• [Provided text]:

Arthur K. Spears is Presidential Professor Emeritus at The City University of New York. He was in Linguistics and Anthropology at The Graduate Center and Anthropology at The City College, where he served as chair for many years and was also Director of Black Studies. A lifetime LSA member since 1998, he has been a member and is currently chair of the Committee on Ethnic Diversity in Linguistics (CEDL). His research focuses on language in society and culture, dealing principally with African American English and Haitian Creole. His research areas are pidgins/creoles, race and ethnicity, education, grammatical analysis, and communicative practices. Two fondly remembered highlights of his journey in language were studying in South America’s Southern Cone as a Fulbright Grantee and working as a traveling interpreter for national and international organizations during his graduate school days. His latest work is a textbook, edited with Marianna Di Paolo: Languages and Dialects in the U.S.: Focus on Diversity and Linguistics (all royalties go to the LSA to support CEDL travel grants).

The LSA Member Spotlight highlights the interests and accomplishments of a different LSA member each month. Click here to see previous Member Spotlights.

Q: When did you first join the LSA? Somewhere between 1969 and 1971; I can’t remember exactly.

Q: How have you been involved with the LSA since you joined? Mostly I have given papers at the annual meeting. Over the last two decades, I’ve given most papers at sister society meetings, running concurrently with LSA (the American Dialect Society and the Society for Pidgin and Creole Linguistics). I’ve also presented at symposia and recently co-organized a symposium for the 2017 annual meeting, “Inclusion and Excellence in Linguistics.” In the past I served as a member of CEDL and currently serve as chair. With Marianna Di Paola, I edited an introductory textbook, Languages and Dialects in the U.S.: Focus on Diversity and Linguistics, intended to promote diversity by providing materials for instructors to engage beginning students in linguistic and diversity issues at the same time. We used language diversity in the U.S. as a lead-in for thinking about societal diversity. This book was a follow-up to Penny Eckert’s original idea. All of the royalties are contributed to the LSA to support CEDL travel grants.

Q: What are you currently researching? Race, grammar, and history (perhaps an unusual combo) as they relate to African American English (AAE). This work primarily examines overlooked and sometimes hard to explain grammatical features and subsystems of AAE (that are different from what we encounter in other Englishes) that require recourse to race concepts, (U.S.) racial history, and, of course, diachrony. This is my main project; but, I continue always to work on tense, mood, and aspect (linguistic semantics and pragmatics mostly) as well as ways of speaking in the two main languages I work on: AAE and Haitian Creole. Some of my research would not properly speaking be considered linguistic, that dealing with race and racial formations, though it is informed by linguistics, especially in my “thinking like a linguist” in dealing with sociocultural problems. This line of research is largely a result of my decades-long affiliation with anthropology departments and close collaboration with cultural anthropologist colleagues.

Q: What is your personal favorite linguistic article or study? Not one, but many, each of which affected me strongly because of where I was in my career when I read it, e.g., Dell Hymes’ Foundations in Sociolinguistics and Michael Shapiro’s The Sense of Grammar: Language as Semeiotic.

• [Information provided]:
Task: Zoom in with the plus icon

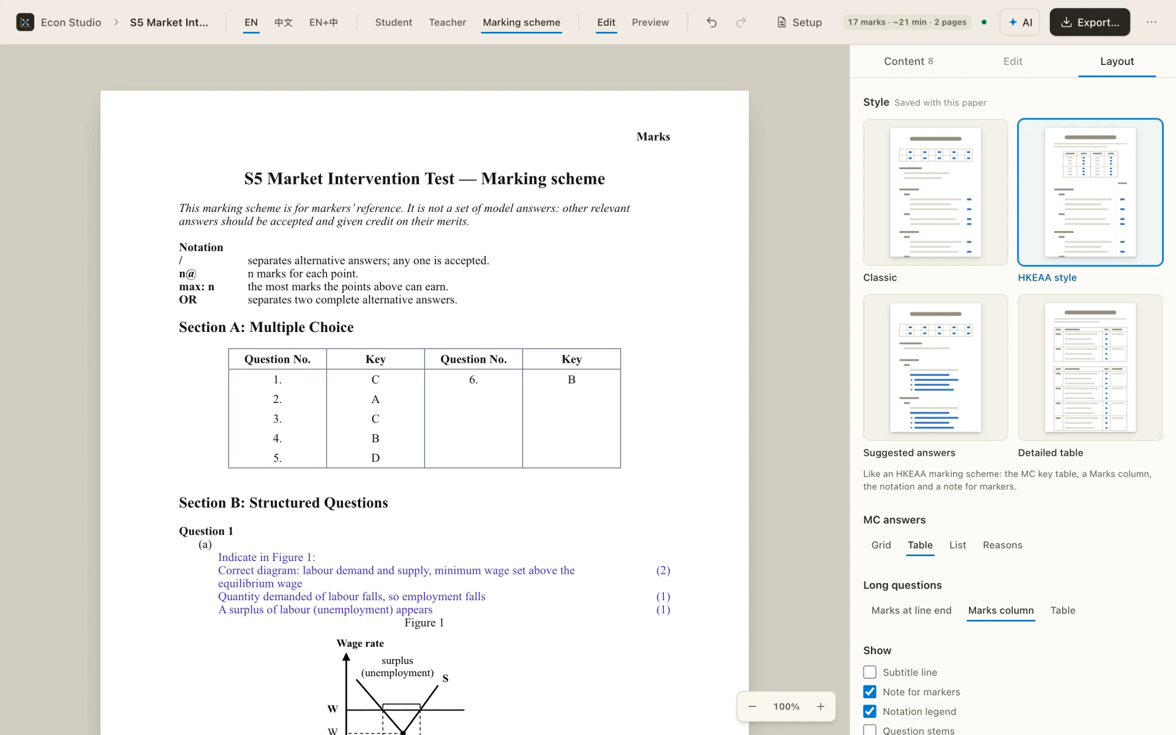Action: click(821, 706)
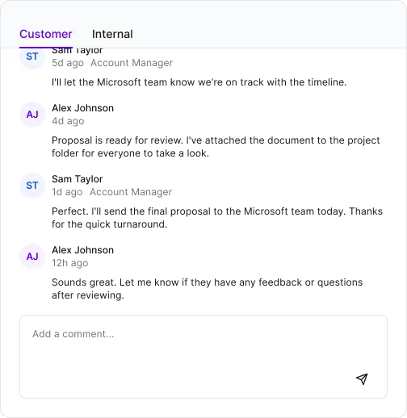
Task: Focus the Add a comment field
Action: point(204,357)
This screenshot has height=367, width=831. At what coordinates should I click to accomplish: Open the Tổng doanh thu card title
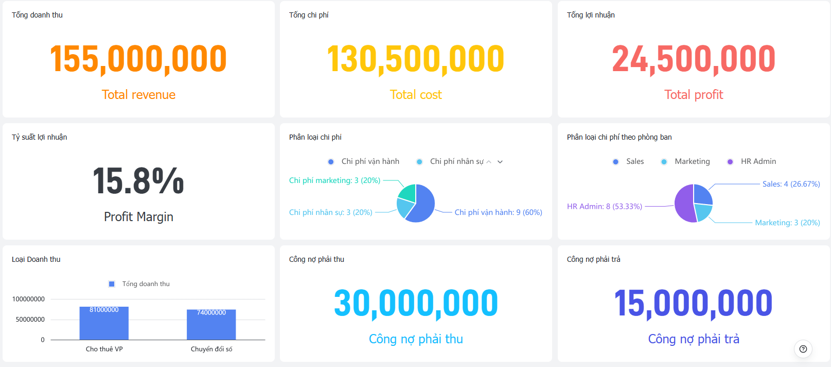(x=37, y=15)
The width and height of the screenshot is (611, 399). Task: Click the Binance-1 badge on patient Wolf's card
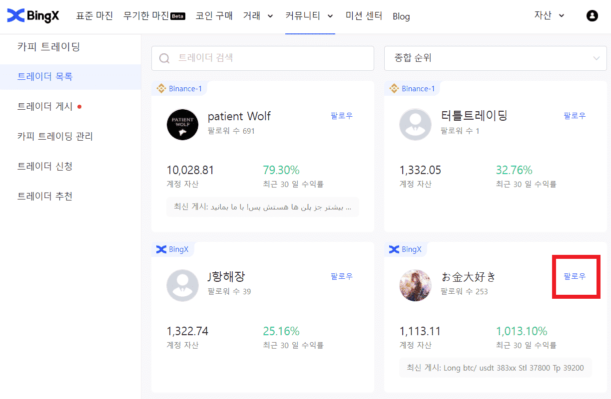coord(179,88)
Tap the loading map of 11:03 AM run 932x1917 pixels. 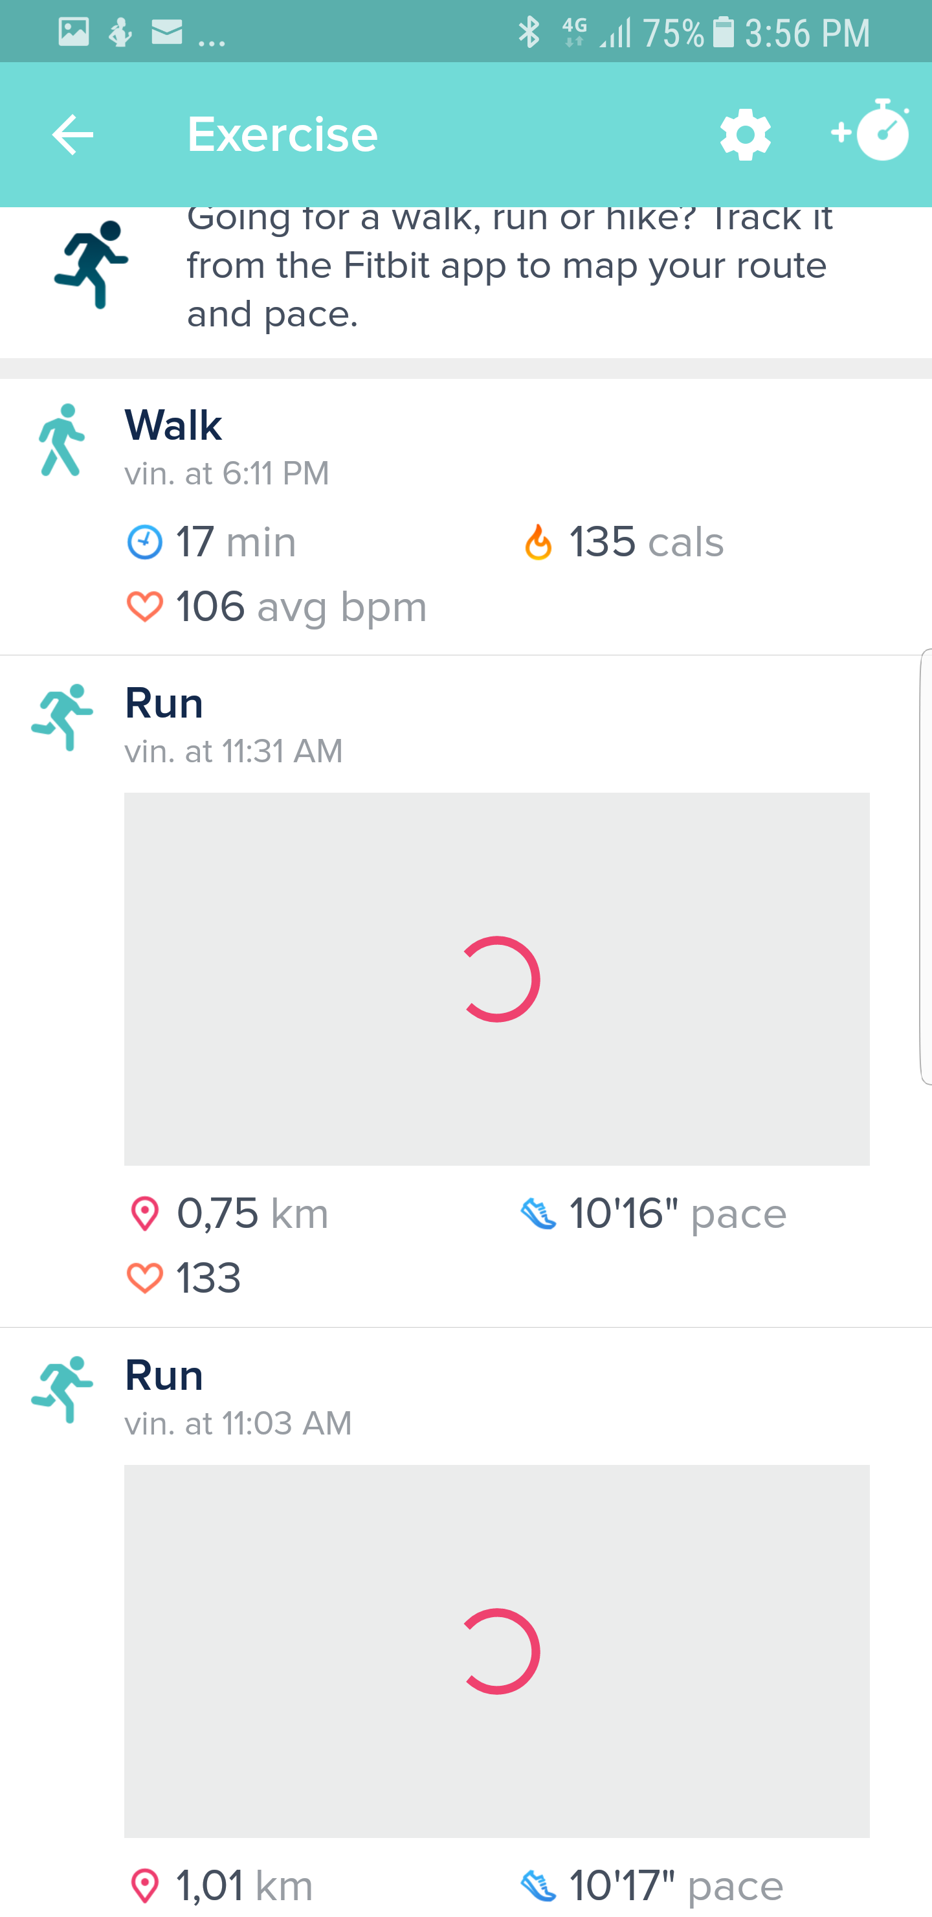point(497,1651)
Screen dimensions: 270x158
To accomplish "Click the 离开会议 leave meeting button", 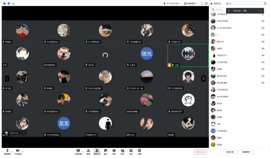I will 200,152.
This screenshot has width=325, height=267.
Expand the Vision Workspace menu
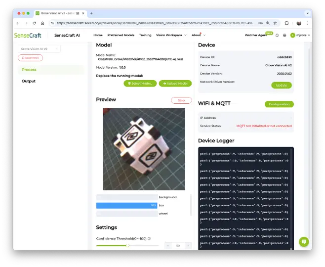[x=171, y=35]
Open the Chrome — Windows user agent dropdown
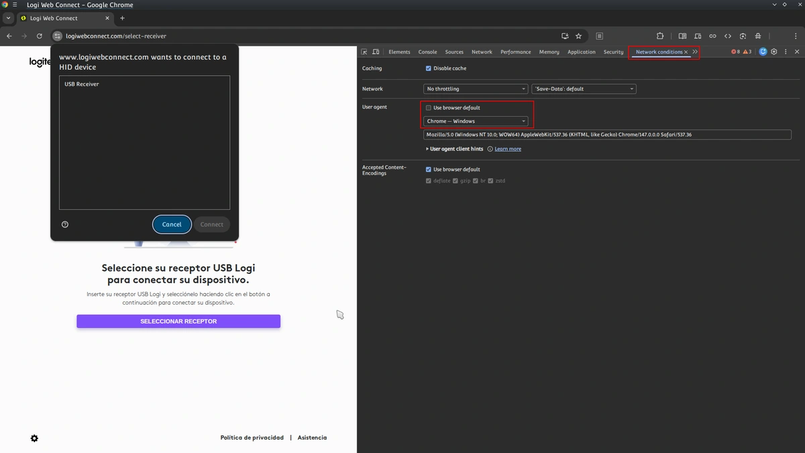The width and height of the screenshot is (805, 453). [476, 121]

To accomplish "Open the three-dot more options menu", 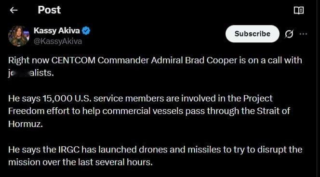I will [x=303, y=34].
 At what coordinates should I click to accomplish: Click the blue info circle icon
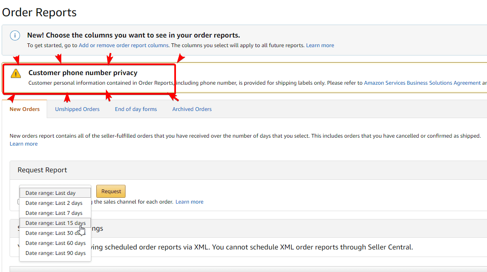[15, 35]
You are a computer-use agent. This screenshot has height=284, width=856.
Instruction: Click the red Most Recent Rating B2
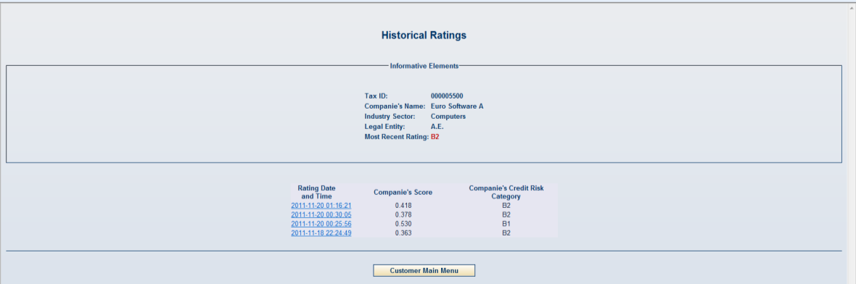tap(435, 137)
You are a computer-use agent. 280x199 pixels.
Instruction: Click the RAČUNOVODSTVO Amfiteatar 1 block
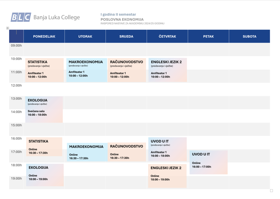click(127, 70)
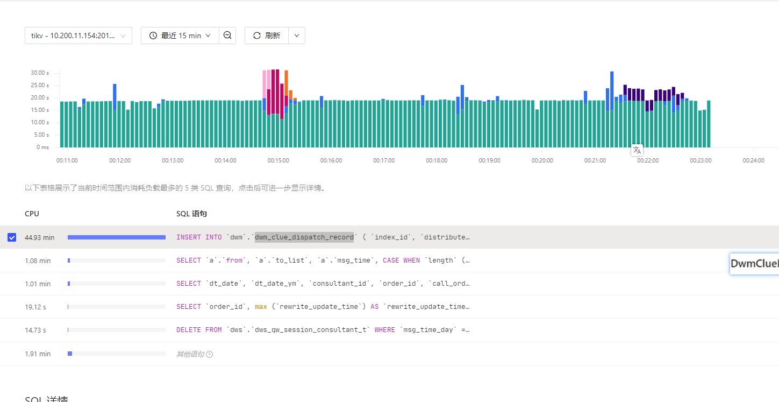Choose the SELECT order_id max statement row
This screenshot has height=402, width=779.
(323, 307)
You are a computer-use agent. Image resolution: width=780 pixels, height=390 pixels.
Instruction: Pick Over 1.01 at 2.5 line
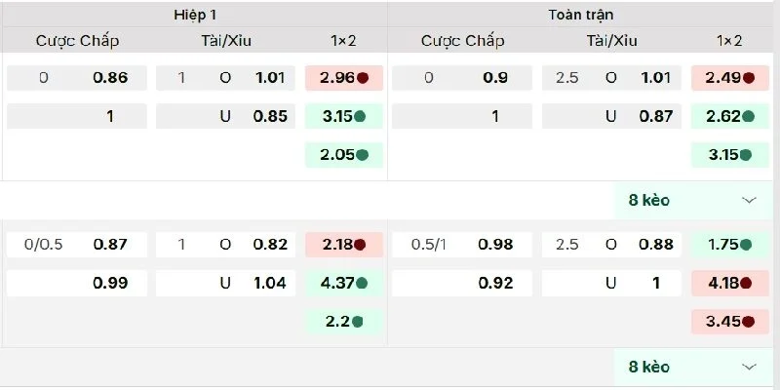tap(656, 79)
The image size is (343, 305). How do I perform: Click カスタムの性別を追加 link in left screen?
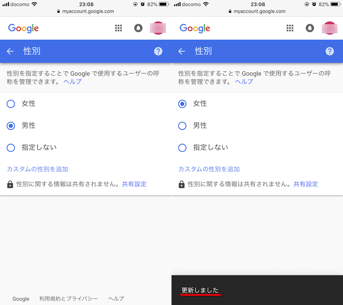[37, 169]
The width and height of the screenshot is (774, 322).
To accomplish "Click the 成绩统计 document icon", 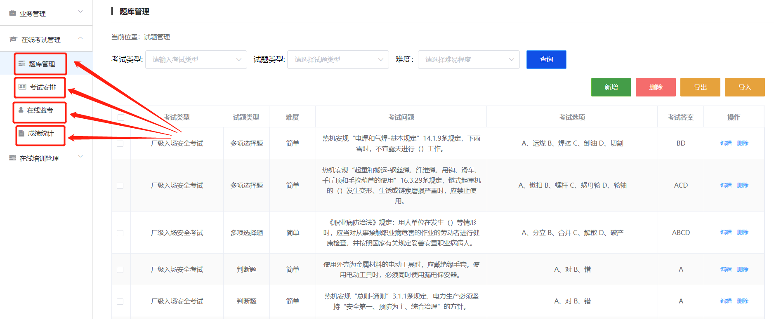I will (21, 133).
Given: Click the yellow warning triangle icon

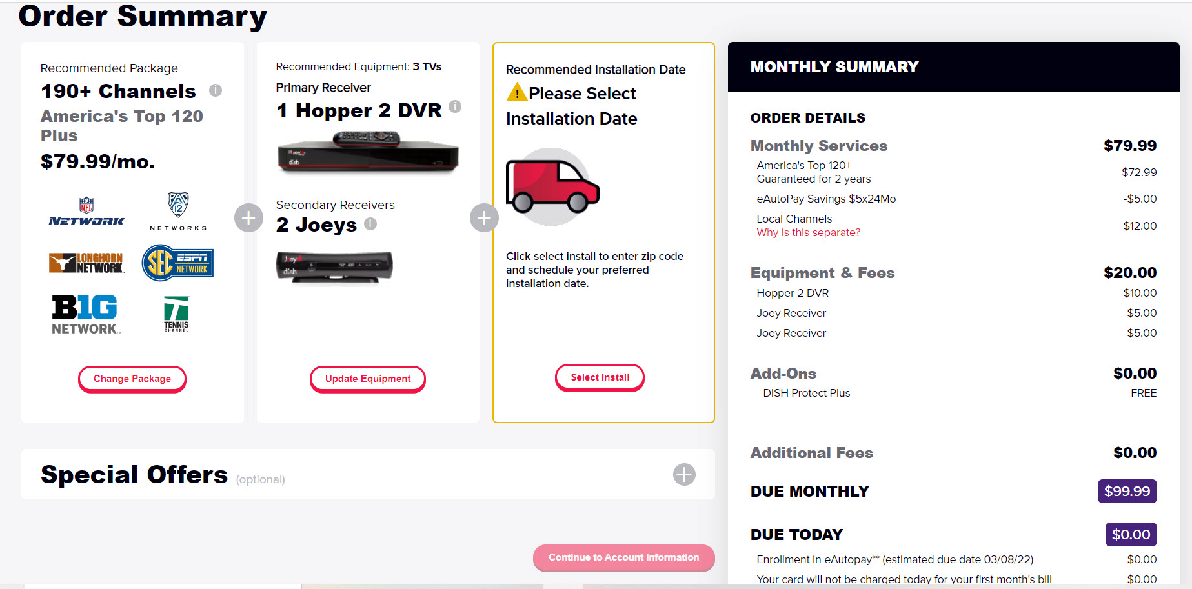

• [Task set]:
(a) Count how many lines of the rows contain the string "computer" and give only that number.
(b) Please extend the Arthur K. Spears interview from the point where it stops.
The profile of Arthur K. Spears and the rows have nothing to do with each other.

• [Final results]:
(a) 3

(b)
Q: What do you think is the biggest challenge facing the field of linguistics today? One thing always on my mind is how we can assess and integrate the knowledge produced by all the schools of thought we now have in linguistics. E.g., how can formal linguists, cognitive linguists, sociolinguists, typologists, discourse specialists, and the many others come together to consider systematically and programmatically how the research of each group can inform the others. For decades I’ve listened to one group wrangling over problems that have long since been solved by another group. Our collective knowledge is a magnificent edifice, which can be revealed only through radical collaboration across the board—despite the few egos, we must recognize, sprinkled among us.

 Q: How has the field of linguistics changed since you first started your work? It has grown tremendously and proliferated. I can remember when practically everybody in linguistics had heard of practically everybody else. There was a canon, so to speak (even including work in subfields such as neurolinguistics), that everyone read—Chomskyans at least. I started in linguistics with American structuralists, and they had their canon and all knew one another. Changing from one school of linguistics to another while a graduate student, I found, was an intellectually valuable experience, by the way.

Q: What advice would you give to students interested in pursuing a career in linguistics? Just “interested” or fascinated by it? If they’ve ever stayed up all night reading a linguistics book, dying to know the ending, then they should throw caution to the wind and become linguists. There’s nothing more draining than going into a career that you’re not that interested in.

Q: What, in your opinion, is the most important service the LSA provides to its members? To the field? Keeping linguists and scholars in related fields in communication with each other. What’s important for me—and others I’m sure—is having the opportunity at annual meetings to find out what colleagues in other subfields are doing, and to bounce around ideas or hammer out plans for group projects over breakfast, lunch, dinner, or coffee—or in cul-de-sacs, lounge areas, bars, wherever. In relation to what others are doing, the workshops and plenaries are highly useful. Of course, LSA also gives the discipline a face, so to speak, and a center, in providing an institutional mechanism for promoting and disseminating our research. In addition, the managerial and business functions of LSA provide an indispensable foundation for all of our work as linguists.